Au sein de la coalition au pouvoir, des voix s’élèvent pour réclamer des orientations claires de l’autorité morale afin de mettre fin à cette situation d’attente. Pendant ce temps, l’Union pour la Nation Congolaise (UNC), parti dirigé par Vital Kamerhe, revendique ouvertement le retour de ce fauteuil à ses rangs, une position réaffirmée par son secrétaire général, Billy Kambale.

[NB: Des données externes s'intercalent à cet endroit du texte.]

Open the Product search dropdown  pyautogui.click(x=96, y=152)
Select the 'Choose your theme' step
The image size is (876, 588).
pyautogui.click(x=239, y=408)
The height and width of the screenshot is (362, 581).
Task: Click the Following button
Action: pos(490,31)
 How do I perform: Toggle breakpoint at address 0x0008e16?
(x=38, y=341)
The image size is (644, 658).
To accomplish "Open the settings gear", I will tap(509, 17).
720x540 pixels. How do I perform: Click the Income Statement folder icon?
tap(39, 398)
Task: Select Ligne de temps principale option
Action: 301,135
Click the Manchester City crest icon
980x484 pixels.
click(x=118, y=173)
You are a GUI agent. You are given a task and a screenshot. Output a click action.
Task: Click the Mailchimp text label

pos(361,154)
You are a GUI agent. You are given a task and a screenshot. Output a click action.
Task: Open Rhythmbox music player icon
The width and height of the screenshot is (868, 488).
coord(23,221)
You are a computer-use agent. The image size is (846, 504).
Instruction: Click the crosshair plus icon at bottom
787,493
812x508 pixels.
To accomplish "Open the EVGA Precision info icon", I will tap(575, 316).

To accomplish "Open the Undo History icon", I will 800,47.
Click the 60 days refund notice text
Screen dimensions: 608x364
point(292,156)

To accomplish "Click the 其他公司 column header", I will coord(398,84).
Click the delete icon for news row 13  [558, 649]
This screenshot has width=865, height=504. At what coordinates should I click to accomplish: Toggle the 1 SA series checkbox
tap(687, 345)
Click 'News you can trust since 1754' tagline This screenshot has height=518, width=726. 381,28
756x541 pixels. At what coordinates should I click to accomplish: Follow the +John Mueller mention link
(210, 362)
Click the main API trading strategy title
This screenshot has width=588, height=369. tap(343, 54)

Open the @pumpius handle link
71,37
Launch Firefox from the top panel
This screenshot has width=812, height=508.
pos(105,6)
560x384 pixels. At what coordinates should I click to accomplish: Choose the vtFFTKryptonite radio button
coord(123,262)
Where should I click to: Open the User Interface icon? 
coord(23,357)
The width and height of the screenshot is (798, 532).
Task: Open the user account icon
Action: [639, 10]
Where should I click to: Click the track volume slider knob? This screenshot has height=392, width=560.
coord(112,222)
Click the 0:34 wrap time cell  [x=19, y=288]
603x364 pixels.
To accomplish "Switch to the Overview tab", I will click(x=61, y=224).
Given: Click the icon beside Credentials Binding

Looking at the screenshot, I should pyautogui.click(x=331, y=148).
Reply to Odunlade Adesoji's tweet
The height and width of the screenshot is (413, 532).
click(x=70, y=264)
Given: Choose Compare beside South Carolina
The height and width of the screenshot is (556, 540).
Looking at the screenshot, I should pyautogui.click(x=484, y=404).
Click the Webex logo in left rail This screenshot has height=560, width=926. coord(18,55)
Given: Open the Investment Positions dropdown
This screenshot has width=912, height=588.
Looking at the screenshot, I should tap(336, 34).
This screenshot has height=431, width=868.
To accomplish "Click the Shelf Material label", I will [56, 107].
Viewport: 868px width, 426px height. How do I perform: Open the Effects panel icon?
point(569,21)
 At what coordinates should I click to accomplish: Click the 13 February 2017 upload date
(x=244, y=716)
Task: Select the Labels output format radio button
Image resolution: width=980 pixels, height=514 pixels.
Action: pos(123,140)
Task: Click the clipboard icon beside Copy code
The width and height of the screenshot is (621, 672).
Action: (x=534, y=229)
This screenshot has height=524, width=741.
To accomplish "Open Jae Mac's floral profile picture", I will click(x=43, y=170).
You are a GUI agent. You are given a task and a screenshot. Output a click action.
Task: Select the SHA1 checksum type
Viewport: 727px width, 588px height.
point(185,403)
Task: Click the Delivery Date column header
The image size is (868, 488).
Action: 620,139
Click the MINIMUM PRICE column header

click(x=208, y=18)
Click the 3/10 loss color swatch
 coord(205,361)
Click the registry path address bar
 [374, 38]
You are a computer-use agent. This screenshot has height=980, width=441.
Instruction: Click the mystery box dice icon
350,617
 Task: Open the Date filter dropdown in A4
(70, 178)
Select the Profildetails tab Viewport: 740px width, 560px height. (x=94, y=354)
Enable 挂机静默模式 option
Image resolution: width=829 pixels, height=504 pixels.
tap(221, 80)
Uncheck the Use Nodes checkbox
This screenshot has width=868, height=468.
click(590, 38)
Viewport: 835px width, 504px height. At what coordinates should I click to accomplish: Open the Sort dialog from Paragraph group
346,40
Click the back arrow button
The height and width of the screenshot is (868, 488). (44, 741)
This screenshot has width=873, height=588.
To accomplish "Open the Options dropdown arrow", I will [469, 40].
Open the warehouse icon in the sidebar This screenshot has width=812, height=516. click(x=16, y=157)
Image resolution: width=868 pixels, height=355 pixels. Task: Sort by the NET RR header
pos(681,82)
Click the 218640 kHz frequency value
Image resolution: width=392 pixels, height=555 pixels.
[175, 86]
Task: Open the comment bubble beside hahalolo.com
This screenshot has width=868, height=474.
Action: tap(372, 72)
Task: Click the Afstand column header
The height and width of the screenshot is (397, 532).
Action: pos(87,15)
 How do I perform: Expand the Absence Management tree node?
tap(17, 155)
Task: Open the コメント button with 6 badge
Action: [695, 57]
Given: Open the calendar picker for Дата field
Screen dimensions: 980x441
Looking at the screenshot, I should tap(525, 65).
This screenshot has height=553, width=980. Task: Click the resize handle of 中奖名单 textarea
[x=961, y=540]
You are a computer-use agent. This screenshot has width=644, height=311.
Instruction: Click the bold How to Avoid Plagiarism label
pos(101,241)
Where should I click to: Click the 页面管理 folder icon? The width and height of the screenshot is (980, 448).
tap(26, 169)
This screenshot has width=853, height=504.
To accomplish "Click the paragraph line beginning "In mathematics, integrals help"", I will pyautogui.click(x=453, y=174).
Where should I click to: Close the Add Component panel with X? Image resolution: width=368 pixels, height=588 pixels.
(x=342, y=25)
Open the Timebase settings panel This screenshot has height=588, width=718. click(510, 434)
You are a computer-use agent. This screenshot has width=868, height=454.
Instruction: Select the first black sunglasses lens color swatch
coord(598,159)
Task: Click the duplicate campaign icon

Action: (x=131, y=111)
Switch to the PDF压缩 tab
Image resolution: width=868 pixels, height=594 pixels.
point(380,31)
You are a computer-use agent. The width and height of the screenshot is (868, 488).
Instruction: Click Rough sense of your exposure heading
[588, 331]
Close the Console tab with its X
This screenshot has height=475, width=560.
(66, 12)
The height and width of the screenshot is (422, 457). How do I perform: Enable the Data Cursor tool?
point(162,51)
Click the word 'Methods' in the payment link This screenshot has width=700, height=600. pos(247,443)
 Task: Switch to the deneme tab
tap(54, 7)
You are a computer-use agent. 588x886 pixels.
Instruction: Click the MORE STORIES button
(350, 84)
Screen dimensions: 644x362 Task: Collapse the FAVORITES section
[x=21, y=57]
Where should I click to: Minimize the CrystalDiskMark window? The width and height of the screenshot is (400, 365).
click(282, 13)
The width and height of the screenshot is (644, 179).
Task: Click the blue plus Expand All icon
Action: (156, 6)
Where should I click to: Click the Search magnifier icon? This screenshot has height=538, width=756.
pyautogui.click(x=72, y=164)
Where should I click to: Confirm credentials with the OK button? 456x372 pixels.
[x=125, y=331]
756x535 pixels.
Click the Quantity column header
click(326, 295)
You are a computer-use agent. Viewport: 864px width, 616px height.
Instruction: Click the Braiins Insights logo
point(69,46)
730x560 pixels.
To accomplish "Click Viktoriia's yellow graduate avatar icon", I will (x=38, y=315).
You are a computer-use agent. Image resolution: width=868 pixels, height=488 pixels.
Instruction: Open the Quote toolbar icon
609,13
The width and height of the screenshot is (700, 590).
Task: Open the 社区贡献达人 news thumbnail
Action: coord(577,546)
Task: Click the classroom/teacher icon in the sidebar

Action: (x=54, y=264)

Boji contre Mayo : la bataille interne s’installe
Ancien ministre du Budget (2021-2025) et désormais ex-ministre de l’Industrie, Aimé Boji Sangara a déposé sa démission du gouvernement le 20 octobre 2025. Selon plusieurs sources proches de la coalition, ce dernier préparerait sa candidature à la présidence de l’Assemblée nationale, avec le soutien présumé de l’Union sacrée de la Nation.
Cette démarche, si elle se confirme, risque d’attiser les tensions internes au sein de l’UNC. En réaction, le député national Jean-Baudouin Mayo, également cadre du parti, a tenu à clarifier sa position dans un message posté sur X (ancien Twitter).
« Je suis candidat à la succession de notre président national à l’Assemblée nationale. Les mercenaires et autres Brutus n’usurperont aucun positionnement au nom de l’UNC après l’avoir poignardée, ainsi que son président national, dans le dos. Seule l’UNC est partenaire dans l’Union sacrée de la Nation », a-t-il écrit.
Ces déclarations traduisent une lutte d’influence ouverte entre deux figures majeures du parti, chacune cherchant à incarner la continuité du leadership de Vital Kamerhe au sein de l’institution parlementaire.
À l’approche d’un éventuel scrutin interne, la coalition de l’Union sacrée devra faire preuve de discernement politique pour éviter que cette rivalité n’ébranle davantage la cohésion fragile de la majorité présidentielle.